→ WORK REQUEST: Beginning with the first line of the data below, extract each line up to and including the one containing "CCF Scholarship Application (128, 1599)". Copy them exactly and add nothing.

→ AVAILABLE DATA:

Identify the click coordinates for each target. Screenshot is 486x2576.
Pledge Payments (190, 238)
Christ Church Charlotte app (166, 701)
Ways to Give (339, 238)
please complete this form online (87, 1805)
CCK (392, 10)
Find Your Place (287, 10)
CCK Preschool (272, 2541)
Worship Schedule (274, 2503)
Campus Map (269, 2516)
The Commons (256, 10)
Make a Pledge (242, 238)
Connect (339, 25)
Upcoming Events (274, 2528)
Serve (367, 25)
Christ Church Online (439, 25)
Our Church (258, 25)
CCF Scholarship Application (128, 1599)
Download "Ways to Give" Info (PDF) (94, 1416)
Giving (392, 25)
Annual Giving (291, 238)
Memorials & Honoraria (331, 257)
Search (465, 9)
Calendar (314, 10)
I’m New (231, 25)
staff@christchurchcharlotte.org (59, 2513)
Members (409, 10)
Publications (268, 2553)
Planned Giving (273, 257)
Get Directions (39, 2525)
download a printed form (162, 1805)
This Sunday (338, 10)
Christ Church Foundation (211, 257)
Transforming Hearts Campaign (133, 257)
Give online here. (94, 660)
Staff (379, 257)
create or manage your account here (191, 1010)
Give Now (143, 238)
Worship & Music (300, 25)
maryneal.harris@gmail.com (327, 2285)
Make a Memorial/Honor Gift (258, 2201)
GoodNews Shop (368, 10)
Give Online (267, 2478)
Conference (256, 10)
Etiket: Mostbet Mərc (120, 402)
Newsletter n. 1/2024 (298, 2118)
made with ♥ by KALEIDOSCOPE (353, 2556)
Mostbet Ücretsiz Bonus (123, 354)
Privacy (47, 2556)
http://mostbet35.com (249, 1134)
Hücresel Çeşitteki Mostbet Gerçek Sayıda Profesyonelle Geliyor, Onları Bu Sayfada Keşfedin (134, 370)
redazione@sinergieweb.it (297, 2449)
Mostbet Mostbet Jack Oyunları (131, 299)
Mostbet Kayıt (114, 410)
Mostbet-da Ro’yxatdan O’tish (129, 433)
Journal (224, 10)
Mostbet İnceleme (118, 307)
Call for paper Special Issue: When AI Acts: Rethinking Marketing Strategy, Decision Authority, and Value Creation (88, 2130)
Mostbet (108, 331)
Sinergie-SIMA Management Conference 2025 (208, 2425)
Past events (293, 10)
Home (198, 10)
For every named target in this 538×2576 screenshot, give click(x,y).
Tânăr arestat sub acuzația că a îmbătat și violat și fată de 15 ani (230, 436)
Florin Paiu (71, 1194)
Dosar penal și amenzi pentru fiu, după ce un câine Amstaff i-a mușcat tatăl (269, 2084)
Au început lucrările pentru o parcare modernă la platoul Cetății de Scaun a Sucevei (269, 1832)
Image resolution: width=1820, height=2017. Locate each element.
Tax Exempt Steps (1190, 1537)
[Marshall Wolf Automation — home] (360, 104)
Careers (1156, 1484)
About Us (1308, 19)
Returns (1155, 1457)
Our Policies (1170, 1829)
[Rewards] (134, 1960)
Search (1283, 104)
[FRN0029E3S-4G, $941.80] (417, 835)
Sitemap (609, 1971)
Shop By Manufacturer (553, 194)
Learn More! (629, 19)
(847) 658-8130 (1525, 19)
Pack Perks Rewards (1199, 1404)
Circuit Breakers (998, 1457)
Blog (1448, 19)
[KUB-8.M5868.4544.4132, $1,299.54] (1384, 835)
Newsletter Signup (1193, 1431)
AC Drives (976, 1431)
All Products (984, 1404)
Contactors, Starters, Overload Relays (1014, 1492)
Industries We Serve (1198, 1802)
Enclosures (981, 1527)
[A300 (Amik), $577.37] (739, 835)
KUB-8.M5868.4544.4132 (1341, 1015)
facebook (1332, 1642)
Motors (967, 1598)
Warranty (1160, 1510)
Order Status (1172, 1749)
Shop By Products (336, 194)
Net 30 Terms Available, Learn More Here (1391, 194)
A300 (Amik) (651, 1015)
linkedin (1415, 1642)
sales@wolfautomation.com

→ WRITTEN SOLUTION:
Identify the click coordinates for each target. Screenshot is 486x2576.
Pledge Payments (190, 238)
Christ Church Charlotte app (166, 701)
Ways to Give (339, 238)
please complete this form online (87, 1805)
CCK (392, 10)
Find Your Place (287, 10)
CCK Preschool (272, 2541)
Worship Schedule (274, 2503)
Campus Map (269, 2516)
The Commons (256, 10)
Make a Pledge (242, 238)
Connect (339, 25)
Upcoming Events (274, 2528)
Serve (367, 25)
Christ Church Online (439, 25)
Our Church (258, 25)
CCF Scholarship Application (128, 1599)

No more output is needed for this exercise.